__Required work__. Beginning at the line that contains "Duct R Air Cleaner (129, 968)" and ending at the last line of the records below, retype each line exactly and add nothing.

Excerpts from a dataset
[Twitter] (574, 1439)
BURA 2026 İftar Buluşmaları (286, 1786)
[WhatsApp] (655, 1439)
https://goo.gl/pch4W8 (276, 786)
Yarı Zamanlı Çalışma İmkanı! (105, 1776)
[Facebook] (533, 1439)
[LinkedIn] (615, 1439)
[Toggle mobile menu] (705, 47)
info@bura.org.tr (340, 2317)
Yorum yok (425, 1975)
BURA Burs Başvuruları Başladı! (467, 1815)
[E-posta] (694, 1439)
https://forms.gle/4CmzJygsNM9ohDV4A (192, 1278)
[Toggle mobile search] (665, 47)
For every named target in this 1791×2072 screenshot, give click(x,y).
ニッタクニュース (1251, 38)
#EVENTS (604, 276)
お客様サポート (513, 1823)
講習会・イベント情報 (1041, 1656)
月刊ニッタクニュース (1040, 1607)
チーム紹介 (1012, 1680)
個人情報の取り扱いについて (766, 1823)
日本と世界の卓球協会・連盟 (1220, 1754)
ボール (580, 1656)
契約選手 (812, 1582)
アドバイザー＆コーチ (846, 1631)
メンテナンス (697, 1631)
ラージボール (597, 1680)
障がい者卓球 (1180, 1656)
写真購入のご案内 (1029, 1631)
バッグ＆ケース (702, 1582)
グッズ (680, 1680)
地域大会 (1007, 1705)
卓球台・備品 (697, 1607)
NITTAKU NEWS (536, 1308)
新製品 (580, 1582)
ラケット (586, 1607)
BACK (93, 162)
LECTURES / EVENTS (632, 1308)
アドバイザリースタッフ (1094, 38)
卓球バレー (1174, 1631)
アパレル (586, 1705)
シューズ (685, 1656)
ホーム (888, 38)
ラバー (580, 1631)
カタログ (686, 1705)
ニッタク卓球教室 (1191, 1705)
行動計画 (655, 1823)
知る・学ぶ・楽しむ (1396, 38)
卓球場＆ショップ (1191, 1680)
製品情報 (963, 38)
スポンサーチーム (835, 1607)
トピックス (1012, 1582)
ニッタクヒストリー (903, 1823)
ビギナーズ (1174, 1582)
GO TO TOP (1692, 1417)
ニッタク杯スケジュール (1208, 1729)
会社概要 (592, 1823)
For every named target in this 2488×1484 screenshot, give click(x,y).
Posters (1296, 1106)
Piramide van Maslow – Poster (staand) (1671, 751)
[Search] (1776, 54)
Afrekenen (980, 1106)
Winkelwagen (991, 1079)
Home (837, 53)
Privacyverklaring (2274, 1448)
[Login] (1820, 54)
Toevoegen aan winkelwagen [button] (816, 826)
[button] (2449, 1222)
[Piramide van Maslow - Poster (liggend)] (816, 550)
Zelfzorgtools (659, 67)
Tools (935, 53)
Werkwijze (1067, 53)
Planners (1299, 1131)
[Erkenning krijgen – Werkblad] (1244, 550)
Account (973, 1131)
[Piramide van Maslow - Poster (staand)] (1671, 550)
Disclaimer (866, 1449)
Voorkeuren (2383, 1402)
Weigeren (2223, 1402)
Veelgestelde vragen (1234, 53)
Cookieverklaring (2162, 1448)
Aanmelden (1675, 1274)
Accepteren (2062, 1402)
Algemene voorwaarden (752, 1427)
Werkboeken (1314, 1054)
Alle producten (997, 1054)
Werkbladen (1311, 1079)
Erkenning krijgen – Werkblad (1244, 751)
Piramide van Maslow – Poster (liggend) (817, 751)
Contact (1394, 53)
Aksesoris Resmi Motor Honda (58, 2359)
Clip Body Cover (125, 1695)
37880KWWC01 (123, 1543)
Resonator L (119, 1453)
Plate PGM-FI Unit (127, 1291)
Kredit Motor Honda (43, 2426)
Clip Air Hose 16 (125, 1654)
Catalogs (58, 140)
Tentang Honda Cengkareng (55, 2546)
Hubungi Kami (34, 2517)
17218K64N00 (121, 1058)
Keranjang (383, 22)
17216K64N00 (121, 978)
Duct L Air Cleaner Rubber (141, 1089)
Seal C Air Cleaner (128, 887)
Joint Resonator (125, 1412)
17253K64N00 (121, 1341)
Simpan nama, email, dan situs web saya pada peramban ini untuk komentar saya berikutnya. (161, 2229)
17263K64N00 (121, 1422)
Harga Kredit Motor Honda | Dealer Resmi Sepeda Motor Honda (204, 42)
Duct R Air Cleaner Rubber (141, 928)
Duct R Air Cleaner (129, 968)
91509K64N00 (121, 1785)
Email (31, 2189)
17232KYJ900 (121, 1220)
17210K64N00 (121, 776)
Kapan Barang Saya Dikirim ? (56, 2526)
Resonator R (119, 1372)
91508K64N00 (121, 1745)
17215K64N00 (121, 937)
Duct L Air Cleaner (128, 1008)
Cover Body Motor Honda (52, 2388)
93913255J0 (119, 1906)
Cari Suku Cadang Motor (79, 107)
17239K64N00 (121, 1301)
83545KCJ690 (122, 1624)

__Response to this exercise__.
Duct R Air Cleaner (129, 968)
91509K64N00 (121, 1785)
Email (31, 2189)
17232KYJ900 (121, 1220)
17210K64N00 (121, 776)
Kapan Barang Saya Dikirim ? (56, 2526)
Resonator R (119, 1372)
91508K64N00 (121, 1745)
17215K64N00 (121, 937)
Duct L Air Cleaner (128, 1008)
Cover Body Motor Honda (52, 2388)
93913255J0 (119, 1906)
Cari Suku Cadang Motor (79, 107)
17239K64N00 (121, 1301)
83545KCJ690 (122, 1624)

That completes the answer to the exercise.